Furthermore, we compared individuals during the remitted state of illness to evaluate potentially trait-like risk markers; although this represents a strength in that it minimizes the potentially confounding influence of current mood state, it is possible that different brain regions would distinguish between the groups when individuals are in an acute depressive episode (e.g., Brady et al., 2017; Rey et al., 2016). Studying individuals who are in remission may have decreased the overall sensitivity of these analyses, as individuals with remitted mood disorders have relatively low profiles of current symptoms and suicidal thinking. Our aim was to study individuals early in the course of illness of mood disorders to reduce the effects of cumulative mood episodes, increasing age, and additional suicidal behavior (e.g., medical complications); however, the focus on adults under age 30 may limit the generalizability to older adult populations who potentially could show different patterns of connectivity. Although data from the network regions classified the SB group with good accuracy, sensitivity, and specificity, it is important to note that we did not use an independent sample to validate these regions and to account for possible biases in predictor selection. Thus, these results are viewed in the context of clarifying the degree and effect of predictors while accounting for potential shared variance, but should not be viewed as independent or corroborative (Bzdok and Yeo 2017; Kriegeskorte et al. 2009). Finally, recent data have demonstrated that the use of twelve-minute resting-state scans can ascertain more reliable connectivity values (Birn et al. 2013).

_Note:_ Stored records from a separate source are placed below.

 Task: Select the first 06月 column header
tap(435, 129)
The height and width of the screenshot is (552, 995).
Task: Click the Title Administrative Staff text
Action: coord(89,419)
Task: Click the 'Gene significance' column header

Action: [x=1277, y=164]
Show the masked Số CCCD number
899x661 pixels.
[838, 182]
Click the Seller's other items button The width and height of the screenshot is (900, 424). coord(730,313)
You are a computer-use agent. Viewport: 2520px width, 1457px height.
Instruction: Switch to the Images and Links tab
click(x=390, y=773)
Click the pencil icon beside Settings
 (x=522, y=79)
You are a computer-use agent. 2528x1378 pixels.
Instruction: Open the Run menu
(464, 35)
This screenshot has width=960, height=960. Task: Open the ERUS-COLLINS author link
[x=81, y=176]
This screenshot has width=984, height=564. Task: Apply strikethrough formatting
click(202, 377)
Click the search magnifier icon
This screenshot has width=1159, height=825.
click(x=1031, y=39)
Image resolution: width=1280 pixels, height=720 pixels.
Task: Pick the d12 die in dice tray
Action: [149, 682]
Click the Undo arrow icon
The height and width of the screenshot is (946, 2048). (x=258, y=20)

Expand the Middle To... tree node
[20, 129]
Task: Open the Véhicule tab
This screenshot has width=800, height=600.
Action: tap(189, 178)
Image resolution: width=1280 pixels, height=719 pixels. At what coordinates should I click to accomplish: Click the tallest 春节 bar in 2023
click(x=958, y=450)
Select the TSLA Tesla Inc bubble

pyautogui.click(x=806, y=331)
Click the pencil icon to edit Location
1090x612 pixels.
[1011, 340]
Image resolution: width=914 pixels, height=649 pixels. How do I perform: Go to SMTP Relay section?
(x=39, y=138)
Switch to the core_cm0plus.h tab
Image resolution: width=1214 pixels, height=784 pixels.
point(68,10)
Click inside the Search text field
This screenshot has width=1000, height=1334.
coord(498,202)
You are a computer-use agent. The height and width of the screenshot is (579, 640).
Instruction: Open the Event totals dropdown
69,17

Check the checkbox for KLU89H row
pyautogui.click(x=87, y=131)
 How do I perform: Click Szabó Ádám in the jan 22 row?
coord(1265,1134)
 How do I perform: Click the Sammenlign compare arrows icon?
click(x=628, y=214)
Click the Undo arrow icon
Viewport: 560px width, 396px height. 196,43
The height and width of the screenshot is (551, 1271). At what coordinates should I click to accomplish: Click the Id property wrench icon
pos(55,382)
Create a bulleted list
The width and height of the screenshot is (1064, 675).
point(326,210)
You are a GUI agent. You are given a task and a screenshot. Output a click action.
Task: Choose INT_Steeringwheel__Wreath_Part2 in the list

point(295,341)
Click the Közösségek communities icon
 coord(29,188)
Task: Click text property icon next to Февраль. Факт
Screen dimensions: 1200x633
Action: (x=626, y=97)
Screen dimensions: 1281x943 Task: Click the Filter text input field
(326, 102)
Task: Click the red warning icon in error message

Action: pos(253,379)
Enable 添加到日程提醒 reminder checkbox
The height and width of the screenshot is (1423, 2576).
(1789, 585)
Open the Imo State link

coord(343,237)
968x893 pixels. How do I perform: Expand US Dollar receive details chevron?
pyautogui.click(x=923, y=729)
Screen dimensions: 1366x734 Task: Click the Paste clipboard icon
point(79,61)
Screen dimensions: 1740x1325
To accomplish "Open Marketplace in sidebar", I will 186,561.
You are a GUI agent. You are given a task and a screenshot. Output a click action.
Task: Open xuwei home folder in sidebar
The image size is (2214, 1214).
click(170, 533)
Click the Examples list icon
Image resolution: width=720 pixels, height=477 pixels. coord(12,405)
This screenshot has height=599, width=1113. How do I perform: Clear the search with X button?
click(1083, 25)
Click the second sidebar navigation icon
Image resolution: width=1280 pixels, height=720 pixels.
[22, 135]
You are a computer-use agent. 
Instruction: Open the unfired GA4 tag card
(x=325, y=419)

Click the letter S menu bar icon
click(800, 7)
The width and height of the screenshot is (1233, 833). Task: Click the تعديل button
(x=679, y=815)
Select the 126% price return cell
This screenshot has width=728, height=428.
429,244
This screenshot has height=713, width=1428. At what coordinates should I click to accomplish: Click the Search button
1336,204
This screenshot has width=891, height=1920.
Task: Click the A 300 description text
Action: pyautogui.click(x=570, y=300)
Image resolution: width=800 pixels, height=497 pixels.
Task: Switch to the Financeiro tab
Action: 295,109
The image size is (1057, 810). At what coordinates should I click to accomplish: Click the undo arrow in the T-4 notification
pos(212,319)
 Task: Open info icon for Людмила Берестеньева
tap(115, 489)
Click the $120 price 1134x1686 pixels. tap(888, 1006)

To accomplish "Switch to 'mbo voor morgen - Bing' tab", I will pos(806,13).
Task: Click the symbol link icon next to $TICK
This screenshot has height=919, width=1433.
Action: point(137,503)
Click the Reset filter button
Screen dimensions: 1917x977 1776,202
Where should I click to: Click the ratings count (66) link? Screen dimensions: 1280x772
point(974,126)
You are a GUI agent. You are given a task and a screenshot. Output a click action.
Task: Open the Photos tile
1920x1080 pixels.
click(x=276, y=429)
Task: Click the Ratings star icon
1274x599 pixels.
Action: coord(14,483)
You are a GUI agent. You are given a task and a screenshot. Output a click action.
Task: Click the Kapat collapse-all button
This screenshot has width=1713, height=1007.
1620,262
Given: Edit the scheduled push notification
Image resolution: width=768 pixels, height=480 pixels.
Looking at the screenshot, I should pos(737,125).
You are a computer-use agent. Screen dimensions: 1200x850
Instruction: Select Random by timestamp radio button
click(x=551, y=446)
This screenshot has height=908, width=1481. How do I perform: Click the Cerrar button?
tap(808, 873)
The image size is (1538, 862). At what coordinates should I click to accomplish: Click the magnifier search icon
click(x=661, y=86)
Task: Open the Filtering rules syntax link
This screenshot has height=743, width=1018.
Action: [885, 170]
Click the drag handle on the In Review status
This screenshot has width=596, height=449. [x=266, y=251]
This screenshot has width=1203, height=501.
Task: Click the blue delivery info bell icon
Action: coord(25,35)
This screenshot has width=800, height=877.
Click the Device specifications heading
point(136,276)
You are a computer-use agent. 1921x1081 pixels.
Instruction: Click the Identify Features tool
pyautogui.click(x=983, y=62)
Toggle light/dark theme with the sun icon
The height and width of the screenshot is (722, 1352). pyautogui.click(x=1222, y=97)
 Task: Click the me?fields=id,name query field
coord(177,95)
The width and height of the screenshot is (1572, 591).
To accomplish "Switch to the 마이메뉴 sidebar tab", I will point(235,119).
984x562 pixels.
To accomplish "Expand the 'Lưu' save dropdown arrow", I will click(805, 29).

The present study represents an initial step toward using rs-fMRI to identify neurobiologically-derived subgroups of individuals with mood disorders who may be at risk for suicide. By improving predictive models of suicide risk, this work – in combination with improved clinical assessment – may help us to better understand the mechanisms underlying suicide risk (Desmyter et al. 2013; Fischer et al. 2016), and to better identify those at highest risk.

Supplementary Material

SupplementalMaterial

Acknowledgments

Financial support: This work was supported by NIMH grant MH 091811 and MH 101487 (SAL), and UIC Clinical and Translational Science Awards Program NCATS UL1TR000050 and 1S10RR028898. Jonathan P. Stange was supported by grants 1K23MH112769-01A1 and 5T32MH067631-12 from NIMH.

Footnotes

Conflict of interest: None.

1

Both of the n = 2 individuals in the SB group who were taking psychiatric medication were taking an antidepressant (trazodone or sertraline). Individuals in the MD group were taking antidepressants (buproprion, trazodone, fluoxetine, sertraline, escitalopram, venlafaxine), mood stabilizers (lamotrigine, valproate, lithium, oxcarbazepine), antipsychotics (risperidone), and benzodiazepines (alprazolam).

2

Seeds were spherical: In the CCN, dlPFC (PFClp; Coordinates: −45, 29, 32; 45, 29, 32), IPL (PGa; Coordinates: −52, −50, 49; 52, −50, 49); in the SEN, amygdala (−23, −5, −19; 23, −5, −19), VSi (−9, 9, −8; 9, 9, −8); in the DMN, PCC (−5, −49, −25; 5, −49, −25), HPF (−30, −12, −18; 30, −12, −18); each seed contained 19 voxels.

3

Post-hoc analyses examined extracted fMRI data separately among individuals with serious intent (see Supplemental Results and Supplemental Figure 2).